- _WHAT YOU ARE ASKED TO DO_:
Locate the line that contains "You are a computer-use agent. The image" in the entries below, then repeat it and every following line through the line that contains "Select the Pen tool in the toolbox", exactly, and no others.

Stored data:
········

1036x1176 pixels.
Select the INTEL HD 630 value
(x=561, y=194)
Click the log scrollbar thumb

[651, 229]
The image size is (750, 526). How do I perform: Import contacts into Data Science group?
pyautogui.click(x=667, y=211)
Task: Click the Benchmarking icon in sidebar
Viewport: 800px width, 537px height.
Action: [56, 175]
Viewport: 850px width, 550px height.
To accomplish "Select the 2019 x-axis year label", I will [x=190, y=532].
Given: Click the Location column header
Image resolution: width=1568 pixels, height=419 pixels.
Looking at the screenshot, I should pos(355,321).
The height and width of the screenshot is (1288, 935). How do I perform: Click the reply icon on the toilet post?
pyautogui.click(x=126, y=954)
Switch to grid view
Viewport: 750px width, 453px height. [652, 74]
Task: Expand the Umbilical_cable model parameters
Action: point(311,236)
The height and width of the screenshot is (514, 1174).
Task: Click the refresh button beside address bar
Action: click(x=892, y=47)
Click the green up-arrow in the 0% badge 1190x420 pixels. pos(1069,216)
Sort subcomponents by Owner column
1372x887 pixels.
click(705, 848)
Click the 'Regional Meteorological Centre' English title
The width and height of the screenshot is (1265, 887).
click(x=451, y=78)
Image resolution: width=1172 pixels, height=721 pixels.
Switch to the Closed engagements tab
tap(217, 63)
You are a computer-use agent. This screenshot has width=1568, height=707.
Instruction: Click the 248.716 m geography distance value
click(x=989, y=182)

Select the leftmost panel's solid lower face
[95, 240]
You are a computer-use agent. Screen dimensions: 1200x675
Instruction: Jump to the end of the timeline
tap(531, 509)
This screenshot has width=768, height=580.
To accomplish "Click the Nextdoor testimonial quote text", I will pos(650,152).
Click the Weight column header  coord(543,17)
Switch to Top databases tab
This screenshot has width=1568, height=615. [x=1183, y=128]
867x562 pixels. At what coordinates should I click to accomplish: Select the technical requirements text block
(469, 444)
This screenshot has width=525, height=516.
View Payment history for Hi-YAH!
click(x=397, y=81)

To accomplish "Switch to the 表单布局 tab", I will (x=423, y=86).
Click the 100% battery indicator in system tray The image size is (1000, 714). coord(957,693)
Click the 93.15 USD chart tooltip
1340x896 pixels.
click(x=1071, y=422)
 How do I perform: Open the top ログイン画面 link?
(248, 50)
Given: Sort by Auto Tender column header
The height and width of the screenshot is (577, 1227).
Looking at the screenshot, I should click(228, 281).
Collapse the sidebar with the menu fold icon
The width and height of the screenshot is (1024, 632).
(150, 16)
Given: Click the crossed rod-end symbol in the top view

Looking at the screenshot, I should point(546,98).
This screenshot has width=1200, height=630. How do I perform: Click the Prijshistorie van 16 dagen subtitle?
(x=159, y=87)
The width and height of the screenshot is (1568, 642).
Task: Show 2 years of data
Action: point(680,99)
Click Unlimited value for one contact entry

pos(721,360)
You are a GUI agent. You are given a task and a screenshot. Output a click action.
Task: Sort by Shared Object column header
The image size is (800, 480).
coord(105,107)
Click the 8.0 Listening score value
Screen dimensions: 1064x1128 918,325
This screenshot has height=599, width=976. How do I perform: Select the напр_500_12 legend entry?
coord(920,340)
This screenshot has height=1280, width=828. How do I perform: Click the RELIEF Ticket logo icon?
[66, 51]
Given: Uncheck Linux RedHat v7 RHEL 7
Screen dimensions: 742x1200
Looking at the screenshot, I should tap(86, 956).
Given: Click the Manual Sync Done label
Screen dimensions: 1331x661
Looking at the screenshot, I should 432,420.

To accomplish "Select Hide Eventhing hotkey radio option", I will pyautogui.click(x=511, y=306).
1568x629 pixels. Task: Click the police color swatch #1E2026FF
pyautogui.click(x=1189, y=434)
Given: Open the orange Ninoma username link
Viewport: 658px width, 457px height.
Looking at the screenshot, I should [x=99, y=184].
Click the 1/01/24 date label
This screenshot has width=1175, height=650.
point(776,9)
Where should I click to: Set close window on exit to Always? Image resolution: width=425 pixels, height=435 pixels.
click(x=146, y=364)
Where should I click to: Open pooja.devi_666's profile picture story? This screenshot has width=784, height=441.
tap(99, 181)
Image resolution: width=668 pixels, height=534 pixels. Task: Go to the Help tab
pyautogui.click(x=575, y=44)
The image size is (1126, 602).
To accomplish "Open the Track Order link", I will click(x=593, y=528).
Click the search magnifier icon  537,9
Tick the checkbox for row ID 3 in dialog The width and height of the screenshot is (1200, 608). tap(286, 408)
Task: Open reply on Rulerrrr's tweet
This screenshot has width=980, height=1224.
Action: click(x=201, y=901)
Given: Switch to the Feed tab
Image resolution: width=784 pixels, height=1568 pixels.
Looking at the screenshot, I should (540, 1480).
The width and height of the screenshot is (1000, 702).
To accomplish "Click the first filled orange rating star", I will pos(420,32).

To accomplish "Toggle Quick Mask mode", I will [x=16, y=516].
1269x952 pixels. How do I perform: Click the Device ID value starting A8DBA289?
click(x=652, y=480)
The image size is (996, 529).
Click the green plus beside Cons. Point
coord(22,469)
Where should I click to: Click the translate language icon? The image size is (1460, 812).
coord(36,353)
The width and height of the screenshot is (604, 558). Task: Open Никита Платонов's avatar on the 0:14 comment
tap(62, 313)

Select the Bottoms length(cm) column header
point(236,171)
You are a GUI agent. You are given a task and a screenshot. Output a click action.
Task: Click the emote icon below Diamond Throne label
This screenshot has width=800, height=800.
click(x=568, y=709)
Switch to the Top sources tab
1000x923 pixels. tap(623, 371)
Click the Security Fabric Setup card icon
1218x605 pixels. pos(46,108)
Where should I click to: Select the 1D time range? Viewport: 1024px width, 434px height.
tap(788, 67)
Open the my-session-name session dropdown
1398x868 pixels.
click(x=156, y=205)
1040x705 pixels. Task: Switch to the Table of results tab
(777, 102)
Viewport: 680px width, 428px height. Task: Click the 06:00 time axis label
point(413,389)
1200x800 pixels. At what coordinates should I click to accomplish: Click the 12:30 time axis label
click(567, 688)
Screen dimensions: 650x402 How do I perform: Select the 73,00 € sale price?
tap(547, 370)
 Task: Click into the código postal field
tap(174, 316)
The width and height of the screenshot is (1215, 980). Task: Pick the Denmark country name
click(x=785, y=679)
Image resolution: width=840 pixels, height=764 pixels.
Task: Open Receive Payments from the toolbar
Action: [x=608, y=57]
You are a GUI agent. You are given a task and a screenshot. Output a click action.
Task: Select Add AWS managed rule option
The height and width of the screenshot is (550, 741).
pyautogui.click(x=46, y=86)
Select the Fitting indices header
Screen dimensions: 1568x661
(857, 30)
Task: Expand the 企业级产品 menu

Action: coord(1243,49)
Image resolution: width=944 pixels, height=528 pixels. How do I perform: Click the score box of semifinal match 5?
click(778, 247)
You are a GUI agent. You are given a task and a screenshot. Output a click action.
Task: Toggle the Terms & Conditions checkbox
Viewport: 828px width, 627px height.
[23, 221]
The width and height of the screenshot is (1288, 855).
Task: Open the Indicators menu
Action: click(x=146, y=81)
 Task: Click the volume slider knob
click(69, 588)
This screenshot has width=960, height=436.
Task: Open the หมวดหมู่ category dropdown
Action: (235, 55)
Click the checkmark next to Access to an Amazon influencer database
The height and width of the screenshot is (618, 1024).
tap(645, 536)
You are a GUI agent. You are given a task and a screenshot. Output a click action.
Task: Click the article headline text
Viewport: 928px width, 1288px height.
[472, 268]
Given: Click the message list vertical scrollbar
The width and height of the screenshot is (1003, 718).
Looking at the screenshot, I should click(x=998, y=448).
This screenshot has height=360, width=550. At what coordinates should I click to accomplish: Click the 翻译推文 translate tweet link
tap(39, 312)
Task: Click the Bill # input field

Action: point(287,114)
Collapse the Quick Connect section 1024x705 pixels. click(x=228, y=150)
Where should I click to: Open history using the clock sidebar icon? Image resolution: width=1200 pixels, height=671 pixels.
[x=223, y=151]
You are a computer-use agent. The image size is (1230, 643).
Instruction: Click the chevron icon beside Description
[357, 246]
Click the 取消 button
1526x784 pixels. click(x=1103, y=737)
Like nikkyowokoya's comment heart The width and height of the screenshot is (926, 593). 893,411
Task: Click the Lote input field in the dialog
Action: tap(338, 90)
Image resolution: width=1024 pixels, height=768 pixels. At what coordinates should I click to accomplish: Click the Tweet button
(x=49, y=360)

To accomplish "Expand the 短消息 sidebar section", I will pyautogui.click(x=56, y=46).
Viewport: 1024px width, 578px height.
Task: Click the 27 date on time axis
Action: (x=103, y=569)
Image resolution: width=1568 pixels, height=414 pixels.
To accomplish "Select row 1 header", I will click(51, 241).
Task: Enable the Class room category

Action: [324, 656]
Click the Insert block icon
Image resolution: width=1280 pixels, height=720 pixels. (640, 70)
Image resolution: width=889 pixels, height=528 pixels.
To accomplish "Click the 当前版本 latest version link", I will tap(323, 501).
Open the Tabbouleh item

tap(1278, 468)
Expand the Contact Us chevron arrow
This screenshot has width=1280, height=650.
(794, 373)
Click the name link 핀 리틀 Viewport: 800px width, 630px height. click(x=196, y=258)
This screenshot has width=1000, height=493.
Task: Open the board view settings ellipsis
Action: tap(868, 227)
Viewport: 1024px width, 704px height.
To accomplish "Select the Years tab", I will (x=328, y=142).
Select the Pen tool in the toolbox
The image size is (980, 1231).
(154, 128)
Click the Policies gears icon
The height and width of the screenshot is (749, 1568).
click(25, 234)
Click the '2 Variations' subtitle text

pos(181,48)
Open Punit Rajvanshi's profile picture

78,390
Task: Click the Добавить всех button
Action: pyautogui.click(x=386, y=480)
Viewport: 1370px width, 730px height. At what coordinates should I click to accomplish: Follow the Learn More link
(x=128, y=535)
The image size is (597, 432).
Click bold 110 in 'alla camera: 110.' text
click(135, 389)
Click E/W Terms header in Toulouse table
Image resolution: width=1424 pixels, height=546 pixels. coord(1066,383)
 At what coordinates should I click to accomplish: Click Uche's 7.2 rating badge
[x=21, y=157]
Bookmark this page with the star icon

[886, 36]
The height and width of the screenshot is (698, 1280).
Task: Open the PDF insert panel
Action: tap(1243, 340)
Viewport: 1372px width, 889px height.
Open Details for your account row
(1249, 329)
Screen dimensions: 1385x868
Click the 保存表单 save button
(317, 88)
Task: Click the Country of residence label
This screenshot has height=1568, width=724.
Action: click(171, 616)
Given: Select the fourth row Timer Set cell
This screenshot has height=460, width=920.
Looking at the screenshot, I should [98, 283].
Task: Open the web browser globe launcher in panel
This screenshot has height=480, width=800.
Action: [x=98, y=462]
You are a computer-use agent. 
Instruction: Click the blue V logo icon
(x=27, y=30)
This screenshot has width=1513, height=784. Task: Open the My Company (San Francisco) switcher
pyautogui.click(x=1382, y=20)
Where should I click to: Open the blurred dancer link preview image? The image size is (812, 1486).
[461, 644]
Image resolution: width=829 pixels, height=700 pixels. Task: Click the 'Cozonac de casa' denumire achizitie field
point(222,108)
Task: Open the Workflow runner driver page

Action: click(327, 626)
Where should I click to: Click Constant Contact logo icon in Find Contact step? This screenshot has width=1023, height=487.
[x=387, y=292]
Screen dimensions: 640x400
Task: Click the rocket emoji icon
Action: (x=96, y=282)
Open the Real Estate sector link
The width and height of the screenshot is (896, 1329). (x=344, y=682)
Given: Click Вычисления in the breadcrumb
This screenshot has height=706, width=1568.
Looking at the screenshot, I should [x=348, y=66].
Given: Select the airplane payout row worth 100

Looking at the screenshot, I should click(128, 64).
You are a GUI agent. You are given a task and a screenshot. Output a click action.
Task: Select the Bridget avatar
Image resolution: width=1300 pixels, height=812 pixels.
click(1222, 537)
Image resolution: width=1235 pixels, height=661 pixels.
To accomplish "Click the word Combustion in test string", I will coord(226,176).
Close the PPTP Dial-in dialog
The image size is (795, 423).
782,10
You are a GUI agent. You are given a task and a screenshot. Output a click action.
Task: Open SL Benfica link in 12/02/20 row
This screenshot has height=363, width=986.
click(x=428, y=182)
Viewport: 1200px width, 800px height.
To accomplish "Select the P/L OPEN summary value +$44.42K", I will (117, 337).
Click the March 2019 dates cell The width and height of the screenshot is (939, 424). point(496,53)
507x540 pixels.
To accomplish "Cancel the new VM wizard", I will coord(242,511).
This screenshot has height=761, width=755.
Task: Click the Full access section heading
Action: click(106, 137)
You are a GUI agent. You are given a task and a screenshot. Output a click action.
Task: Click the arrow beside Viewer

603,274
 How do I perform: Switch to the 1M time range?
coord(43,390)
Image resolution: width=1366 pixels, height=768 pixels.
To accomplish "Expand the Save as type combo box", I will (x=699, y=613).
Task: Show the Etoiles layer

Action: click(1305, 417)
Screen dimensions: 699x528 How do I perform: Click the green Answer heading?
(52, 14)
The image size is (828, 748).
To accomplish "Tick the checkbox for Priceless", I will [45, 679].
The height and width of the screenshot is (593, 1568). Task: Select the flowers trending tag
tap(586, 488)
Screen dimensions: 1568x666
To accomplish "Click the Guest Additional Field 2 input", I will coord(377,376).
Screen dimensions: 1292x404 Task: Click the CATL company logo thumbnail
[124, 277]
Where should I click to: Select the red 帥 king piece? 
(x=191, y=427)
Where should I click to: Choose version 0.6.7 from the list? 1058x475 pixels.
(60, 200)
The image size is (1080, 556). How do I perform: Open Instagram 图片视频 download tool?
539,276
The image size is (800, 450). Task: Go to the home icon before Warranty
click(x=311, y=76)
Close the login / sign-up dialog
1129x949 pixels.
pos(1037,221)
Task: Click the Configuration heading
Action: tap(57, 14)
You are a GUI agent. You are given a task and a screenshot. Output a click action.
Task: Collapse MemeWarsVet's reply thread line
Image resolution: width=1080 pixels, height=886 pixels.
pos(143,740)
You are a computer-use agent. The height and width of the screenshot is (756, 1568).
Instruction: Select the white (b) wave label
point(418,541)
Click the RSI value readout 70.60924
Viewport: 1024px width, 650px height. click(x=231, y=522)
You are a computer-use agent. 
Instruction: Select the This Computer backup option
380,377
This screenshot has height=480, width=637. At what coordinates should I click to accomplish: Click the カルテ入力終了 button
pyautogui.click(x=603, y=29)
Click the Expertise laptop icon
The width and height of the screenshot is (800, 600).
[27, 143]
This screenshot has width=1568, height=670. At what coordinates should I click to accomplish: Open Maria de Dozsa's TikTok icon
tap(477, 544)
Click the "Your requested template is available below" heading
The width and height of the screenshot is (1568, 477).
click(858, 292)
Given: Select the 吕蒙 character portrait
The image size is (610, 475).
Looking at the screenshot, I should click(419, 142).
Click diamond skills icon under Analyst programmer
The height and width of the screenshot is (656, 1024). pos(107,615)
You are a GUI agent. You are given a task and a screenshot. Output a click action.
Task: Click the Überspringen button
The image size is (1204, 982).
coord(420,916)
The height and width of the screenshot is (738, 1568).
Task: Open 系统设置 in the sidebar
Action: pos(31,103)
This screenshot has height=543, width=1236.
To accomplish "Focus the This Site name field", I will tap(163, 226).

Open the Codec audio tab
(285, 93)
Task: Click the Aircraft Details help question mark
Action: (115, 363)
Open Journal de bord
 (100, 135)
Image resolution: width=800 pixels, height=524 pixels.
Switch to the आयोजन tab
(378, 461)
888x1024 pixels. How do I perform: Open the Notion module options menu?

········

- _FINISHED EXERCISE_:
You are a computer-use agent. The image size is (1230, 643).
Instruction: Click the chevron icon beside Description
[357, 246]
Click the 取消 button
1526x784 pixels. click(x=1103, y=737)
Like nikkyowokoya's comment heart The width and height of the screenshot is (926, 593). 893,411
Task: Click the Lote input field in the dialog
Action: tap(338, 90)
Image resolution: width=1024 pixels, height=768 pixels. At what coordinates should I click to accomplish: Click the Tweet button
(x=49, y=360)

To accomplish "Expand the 短消息 sidebar section", I will pyautogui.click(x=56, y=46).
Viewport: 1024px width, 578px height.
Task: Click the 27 date on time axis
Action: (x=103, y=569)
Image resolution: width=1568 pixels, height=414 pixels.
To accomplish "Select row 1 header", I will click(51, 241).
Task: Enable the Class room category

Action: [324, 656]
Click the Insert block icon
Image resolution: width=1280 pixels, height=720 pixels. (640, 70)
Image resolution: width=889 pixels, height=528 pixels.
To accomplish "Click the 当前版本 latest version link", I will tap(323, 501).
Open the Tabbouleh item

tap(1278, 468)
Expand the Contact Us chevron arrow
This screenshot has width=1280, height=650.
(794, 373)
Click the name link 핀 리틀 Viewport: 800px width, 630px height. click(x=196, y=258)
This screenshot has width=1000, height=493.
Task: Open the board view settings ellipsis
Action: tap(868, 227)
Viewport: 1024px width, 704px height.
To accomplish "Select the Years tab", I will (x=328, y=142).
Select the Pen tool in the toolbox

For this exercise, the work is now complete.